What makes the finished product look so immature, as if it had a life span – well it happens when the set is off and those extra spaces show up because of set width errors.  This means the number of letters it takes to fill the space was not calculated properly.

One of the most important things to remember, fewer words on the cover, makes a clean look and a title to remember. What appears on the cover is the title, and if you need it a subtitle, and the name of the author.

Joel tells, “if you’re writing about a topic considered masculine and aimed at a male audience, does it help you to have an overly-embellished or feminine typeface that’s barely readable on your book cover? No, I don’t think so either. Or for a historical romance, you wouldn’t want a modern clean sans serif typeface like Helvetica for your cover. It would simply look dangerously out of place.”

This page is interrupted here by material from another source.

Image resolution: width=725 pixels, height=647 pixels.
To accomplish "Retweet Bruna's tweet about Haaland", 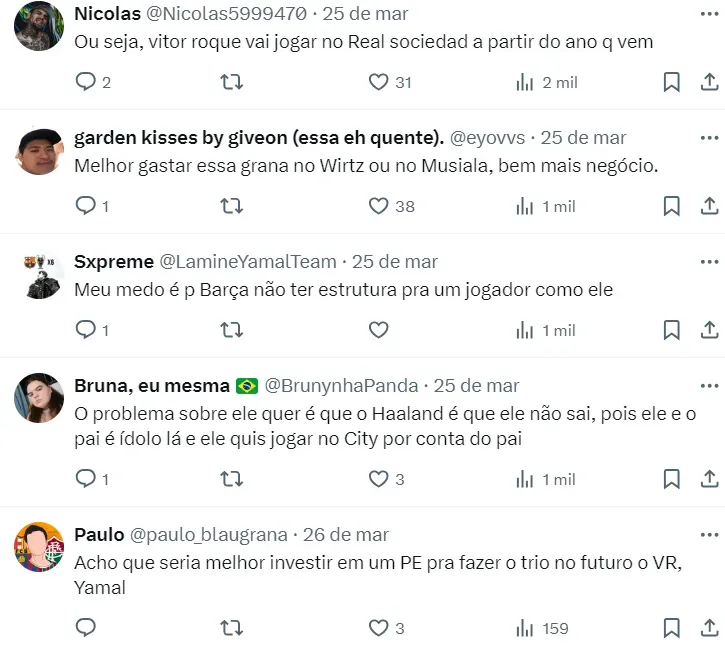I will coord(232,479).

Now you will receive a few tips on how to choose the most appropriate font for your book.

We are writers, not artists, or are we accustomed to putting a 100,000-word manuscript in perfect order for the printer.  The first thing you should understand is the two types of fonts, display fonts, and text fonts.

What makes a display font different from those text fonts?  Each has a different way of spacing, widths, to set, and what a printer says weights.  A printer would say it is not correct to use a text font for a book cover, although it is done, and sometimes very well.  I would have to say the perfect font should fall into the display category for the cover so you have no questions asked by the printer of your choice.

Suggested Fonts

The following is a list of display fonts suggested on the website.

1. Chunk Five (free from fontsquirrel.com): This meaty and emphatic slab serif font is ideal for book titles in numerous genres. Try this font for action-oriented or political stories.

2. League Gothic (free from fontsquirrel.com): This sans serif font is very vertical, which is ideal for book titles. League Gothic would be a great choice for thrillers or business books, and it can be useful if you have a very long title, too.

3. Trajan (available from Adobe): You might recognize Trajan, and that’s because it’s been used for more movie posters than any other font. It works quite well on books, too. This classic font is appropriate for histories, novels, and historical fiction, among others.

4. Franchise (free from fontsquirrel.com): Another tall and meaty sans serif, just ideal for the right book cover treatment. A franchise would be a great pick for a historical epic, for mysteries, or for thrillers.

5. Baskerville (many versions available): Sometimes you need to have a straight roman typeface for your title, and in that case, I like to use one of the variations of Baskerville, a highly readable typeface. You might find Baskerville perfect for a memoir, a business book, or a historical romance.

NOTE:  All of these are listed on the website listed, and samples of the book covers are shown.

For me, I took Joel’s advice and tried many of the fonts – at least those which were free – to get a feel for what is said both on the outside and inside the cover.

The following note is about the person who supplied all the choices and details for your typeset and cover.

Joel Friedlander is a self-published author, an award-winning book designer, and an accomplished blogger. He’s the founder of the Self-Publishing Roadmap online training course and a frequent speaker at industry events where he talks to writers about how the new tools of publishing can help them reach and inspire their readers.

If you liked the points I shared with you, simply check out the website and follow what your heart desires. I hope some of these simple tips have given you the courage to dive into the business of self-publishing.